5. Once the glue was dry out came the pens and M turned each piece of fabric into something eg added arms and legs to make it a person, or wings to make it into a bug. This was inspired by our playing of The Shape Game.
6. I asked M to describe the pictures she had created and I typed up her accounts, printed them off and stuck them on the blank sides of the card, making sure the appropriate description was opposite the relevant picture. I had wanted to use Font Capture to create a font of M’s handwriting, but this part of the plan fell by the wayside, so I just used a regular font already on the computer.
7. The pages of the book, now full with images and text, were bound using 2 of the rings you can find on very cheap keyrings – it’s important to use the cheap versions as the wire only overlaps a short way, making it much easier to thread the wire through the holes punched in the paper.
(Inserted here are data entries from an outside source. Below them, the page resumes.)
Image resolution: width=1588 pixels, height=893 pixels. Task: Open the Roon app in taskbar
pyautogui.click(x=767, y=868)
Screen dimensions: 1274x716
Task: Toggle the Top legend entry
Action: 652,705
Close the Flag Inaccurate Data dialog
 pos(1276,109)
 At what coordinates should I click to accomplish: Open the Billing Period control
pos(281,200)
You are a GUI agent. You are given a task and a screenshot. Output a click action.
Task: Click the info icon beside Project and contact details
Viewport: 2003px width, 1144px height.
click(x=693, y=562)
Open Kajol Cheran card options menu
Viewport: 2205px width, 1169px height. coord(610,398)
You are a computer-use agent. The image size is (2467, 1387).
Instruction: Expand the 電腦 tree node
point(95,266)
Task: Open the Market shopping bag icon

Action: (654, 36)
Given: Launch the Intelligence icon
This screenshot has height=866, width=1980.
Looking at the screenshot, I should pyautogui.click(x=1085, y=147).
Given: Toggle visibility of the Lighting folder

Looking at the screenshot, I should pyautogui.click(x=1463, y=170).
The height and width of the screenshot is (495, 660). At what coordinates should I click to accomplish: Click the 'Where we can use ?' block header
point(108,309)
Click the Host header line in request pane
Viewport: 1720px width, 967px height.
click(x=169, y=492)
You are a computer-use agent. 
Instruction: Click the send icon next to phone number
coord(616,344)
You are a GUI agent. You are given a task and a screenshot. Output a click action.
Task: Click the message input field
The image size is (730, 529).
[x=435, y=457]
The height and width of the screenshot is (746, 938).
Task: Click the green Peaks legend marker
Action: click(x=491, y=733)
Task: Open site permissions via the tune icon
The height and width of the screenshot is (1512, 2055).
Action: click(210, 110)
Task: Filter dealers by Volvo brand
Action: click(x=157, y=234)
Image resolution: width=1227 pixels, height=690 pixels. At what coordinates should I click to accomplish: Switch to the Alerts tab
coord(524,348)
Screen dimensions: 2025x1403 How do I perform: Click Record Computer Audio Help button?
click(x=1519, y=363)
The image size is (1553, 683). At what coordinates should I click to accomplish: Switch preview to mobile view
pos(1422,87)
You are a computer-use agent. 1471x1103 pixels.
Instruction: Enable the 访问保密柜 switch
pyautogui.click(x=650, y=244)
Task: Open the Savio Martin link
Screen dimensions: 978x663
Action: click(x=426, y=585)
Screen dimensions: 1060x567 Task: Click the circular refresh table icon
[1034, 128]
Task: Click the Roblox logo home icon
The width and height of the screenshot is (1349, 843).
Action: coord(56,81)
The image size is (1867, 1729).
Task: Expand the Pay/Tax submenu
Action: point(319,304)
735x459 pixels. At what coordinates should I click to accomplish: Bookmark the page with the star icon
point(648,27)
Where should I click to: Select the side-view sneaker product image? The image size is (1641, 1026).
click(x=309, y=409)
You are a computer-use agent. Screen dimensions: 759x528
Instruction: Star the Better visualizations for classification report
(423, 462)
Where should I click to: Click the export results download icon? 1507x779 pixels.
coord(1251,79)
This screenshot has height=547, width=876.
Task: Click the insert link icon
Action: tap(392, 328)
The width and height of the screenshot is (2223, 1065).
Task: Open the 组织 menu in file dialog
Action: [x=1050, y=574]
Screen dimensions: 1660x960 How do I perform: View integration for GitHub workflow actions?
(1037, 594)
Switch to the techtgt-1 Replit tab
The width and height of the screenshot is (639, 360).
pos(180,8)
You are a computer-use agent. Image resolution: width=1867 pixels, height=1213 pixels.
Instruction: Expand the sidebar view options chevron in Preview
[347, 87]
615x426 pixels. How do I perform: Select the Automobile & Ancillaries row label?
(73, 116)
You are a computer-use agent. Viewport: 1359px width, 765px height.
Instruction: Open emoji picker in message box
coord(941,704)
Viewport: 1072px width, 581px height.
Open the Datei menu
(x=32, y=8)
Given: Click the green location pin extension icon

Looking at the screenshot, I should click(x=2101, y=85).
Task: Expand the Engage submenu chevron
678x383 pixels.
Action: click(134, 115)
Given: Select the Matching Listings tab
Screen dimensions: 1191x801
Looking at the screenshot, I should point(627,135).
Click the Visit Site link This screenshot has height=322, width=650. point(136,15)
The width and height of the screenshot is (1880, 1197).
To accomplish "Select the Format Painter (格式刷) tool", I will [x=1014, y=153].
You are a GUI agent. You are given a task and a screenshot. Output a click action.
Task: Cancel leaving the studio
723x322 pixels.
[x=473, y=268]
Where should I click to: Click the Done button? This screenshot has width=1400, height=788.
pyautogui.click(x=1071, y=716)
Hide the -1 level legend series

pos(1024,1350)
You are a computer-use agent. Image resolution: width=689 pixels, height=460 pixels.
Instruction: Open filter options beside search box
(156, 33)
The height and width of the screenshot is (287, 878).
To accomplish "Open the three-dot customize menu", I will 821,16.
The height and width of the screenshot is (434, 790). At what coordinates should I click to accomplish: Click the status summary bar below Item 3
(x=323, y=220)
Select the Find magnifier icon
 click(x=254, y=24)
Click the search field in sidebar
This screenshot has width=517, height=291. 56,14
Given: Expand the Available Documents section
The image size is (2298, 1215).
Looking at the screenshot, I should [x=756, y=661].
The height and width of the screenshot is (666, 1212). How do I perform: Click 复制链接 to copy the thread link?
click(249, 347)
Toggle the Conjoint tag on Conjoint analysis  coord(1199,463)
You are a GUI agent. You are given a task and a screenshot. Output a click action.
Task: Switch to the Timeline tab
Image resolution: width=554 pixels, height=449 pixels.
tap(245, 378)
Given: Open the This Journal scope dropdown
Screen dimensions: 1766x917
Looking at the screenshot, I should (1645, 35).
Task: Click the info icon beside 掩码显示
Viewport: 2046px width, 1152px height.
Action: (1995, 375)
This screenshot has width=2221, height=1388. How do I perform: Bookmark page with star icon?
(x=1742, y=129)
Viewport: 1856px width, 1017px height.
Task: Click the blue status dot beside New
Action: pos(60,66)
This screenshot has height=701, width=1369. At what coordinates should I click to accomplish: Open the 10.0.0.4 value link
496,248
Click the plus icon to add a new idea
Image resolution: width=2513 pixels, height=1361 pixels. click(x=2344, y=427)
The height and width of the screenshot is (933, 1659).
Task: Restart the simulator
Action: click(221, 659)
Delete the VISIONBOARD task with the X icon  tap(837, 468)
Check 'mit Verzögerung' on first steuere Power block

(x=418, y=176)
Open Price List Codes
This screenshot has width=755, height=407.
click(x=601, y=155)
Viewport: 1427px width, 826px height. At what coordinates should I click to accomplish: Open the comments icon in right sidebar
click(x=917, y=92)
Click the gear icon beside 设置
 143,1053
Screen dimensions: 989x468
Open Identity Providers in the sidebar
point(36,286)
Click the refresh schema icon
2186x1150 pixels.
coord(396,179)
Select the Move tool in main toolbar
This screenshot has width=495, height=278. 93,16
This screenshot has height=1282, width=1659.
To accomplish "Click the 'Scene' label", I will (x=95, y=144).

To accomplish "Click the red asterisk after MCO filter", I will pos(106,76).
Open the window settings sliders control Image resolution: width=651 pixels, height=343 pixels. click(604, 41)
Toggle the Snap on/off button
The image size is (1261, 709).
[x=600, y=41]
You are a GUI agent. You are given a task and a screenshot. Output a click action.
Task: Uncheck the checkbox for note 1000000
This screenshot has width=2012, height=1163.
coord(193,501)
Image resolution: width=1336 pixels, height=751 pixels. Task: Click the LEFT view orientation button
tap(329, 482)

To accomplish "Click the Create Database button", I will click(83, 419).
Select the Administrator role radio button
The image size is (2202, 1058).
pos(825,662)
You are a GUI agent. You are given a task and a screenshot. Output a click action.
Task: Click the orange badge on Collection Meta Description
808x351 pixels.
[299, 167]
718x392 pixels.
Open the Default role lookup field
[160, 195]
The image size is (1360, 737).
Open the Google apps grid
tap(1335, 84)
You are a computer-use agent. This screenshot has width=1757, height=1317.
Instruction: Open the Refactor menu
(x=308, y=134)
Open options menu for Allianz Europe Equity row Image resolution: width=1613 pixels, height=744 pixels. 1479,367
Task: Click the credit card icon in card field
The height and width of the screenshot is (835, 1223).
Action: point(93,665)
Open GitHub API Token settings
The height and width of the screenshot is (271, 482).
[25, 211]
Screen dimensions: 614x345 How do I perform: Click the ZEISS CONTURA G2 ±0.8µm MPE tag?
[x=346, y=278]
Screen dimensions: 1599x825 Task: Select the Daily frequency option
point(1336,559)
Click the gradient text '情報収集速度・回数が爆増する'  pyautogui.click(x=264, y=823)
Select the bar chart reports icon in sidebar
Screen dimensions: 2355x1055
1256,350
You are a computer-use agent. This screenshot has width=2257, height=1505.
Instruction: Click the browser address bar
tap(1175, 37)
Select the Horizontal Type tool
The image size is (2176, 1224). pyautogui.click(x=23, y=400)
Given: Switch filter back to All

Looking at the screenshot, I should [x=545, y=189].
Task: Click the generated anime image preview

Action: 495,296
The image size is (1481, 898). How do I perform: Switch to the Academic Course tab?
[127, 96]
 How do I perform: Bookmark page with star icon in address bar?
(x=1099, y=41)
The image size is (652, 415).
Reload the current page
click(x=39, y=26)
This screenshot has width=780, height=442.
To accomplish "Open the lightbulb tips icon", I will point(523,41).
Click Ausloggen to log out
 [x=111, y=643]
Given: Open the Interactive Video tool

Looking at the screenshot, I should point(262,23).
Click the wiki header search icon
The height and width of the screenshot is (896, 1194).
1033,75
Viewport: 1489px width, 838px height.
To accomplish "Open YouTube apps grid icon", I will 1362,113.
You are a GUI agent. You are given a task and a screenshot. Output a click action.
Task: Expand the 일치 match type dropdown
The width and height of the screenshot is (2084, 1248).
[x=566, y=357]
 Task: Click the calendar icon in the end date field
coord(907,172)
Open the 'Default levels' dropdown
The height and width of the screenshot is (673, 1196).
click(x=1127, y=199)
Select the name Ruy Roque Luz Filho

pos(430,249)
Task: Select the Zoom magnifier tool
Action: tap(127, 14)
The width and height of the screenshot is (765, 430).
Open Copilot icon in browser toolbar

Tip: You could use ribbon or cord instead to bind your book, or even just a regular ringbinder, depending on the size of your pages.
8. We sat down with some milk and biscuits and had a good read and enjoyed running our fingers over the different materials
Not only was this fun to make and read, it has also enabled me to take part in Sew, Mama Sew’s Scrap Buster Contest so we’re all winners!
Tickle the Duck!: *** (3 stars)
Whilst playing with all the lovely fabric scraps we’ve been listening to Tickle Me by The Heptones and With a giggle and a hug and a tickle and a kiss by Barry Louis Polisar
Alongside Tickle the Duck!, we’ve been enjoying another Ethan Long book – Stop Kissing Me! – where our old friend grumpy duck can’t showering a reluctant poodle with affection
This also seems a good post to mention The Roald Dahl Funny Prize, which was “founded to honour those books that simply make us laugh”. Here are this year’s shortlists:
The funniest book for children aged six and under
The funniest book for children aged seven to fourteen
The only one of these we’ve read is The Pencil (Allan Ahlberg and Bruce Ingman) and it’s definitely a good read, and will make you smile. The winner will be announced on November 10, so I hope to get a few more of these books out from the library before then!
What books and activities really make you and your kids laugh? I’d love to hear about the last time you really roared with laughter!